Activity: The answer must consist of every line from the entries below that contains the word "resolution".
....................
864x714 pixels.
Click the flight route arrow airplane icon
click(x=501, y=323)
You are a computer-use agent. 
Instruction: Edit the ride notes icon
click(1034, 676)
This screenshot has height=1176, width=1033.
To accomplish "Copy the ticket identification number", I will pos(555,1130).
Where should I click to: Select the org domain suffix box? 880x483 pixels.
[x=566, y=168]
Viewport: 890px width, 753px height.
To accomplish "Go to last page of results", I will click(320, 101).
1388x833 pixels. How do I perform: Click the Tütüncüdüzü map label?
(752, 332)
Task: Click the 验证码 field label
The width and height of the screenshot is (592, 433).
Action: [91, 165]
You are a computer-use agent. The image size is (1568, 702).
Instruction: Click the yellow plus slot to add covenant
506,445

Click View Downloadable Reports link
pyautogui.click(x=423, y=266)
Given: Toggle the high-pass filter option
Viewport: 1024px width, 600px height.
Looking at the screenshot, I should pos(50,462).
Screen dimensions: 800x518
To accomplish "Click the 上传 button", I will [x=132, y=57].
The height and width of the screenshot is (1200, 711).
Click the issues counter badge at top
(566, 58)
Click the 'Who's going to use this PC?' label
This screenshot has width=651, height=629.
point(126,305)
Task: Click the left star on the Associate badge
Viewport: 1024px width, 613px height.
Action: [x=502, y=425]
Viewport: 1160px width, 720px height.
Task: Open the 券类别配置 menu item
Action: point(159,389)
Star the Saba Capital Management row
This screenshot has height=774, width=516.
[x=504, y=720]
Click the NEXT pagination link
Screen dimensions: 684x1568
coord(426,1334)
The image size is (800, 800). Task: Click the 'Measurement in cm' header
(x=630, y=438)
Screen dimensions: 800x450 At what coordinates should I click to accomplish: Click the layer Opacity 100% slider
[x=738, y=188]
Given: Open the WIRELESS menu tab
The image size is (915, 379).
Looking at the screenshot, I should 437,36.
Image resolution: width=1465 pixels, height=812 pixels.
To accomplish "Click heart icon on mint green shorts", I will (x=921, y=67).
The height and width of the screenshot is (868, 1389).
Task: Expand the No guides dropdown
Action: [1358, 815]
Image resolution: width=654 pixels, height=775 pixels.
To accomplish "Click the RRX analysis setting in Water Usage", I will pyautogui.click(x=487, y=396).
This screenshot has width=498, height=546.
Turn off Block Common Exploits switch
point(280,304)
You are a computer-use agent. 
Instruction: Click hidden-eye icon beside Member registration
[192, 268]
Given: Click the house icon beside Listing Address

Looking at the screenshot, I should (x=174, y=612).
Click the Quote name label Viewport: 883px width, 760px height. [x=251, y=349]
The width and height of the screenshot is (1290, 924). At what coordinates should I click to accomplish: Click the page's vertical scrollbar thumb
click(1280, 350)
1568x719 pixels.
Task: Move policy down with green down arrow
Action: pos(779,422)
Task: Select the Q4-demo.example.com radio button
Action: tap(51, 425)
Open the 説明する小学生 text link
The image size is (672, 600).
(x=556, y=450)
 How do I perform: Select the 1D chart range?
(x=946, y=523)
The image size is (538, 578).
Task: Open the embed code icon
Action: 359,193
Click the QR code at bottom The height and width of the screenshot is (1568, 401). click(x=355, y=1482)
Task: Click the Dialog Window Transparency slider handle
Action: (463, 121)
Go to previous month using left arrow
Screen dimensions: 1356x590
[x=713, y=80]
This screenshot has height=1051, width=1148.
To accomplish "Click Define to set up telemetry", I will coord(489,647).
....................
Task response:
Image resolution: width=1465 pixels, height=812 pixels.
Image resolution: width=654 pixels, height=775 pixels.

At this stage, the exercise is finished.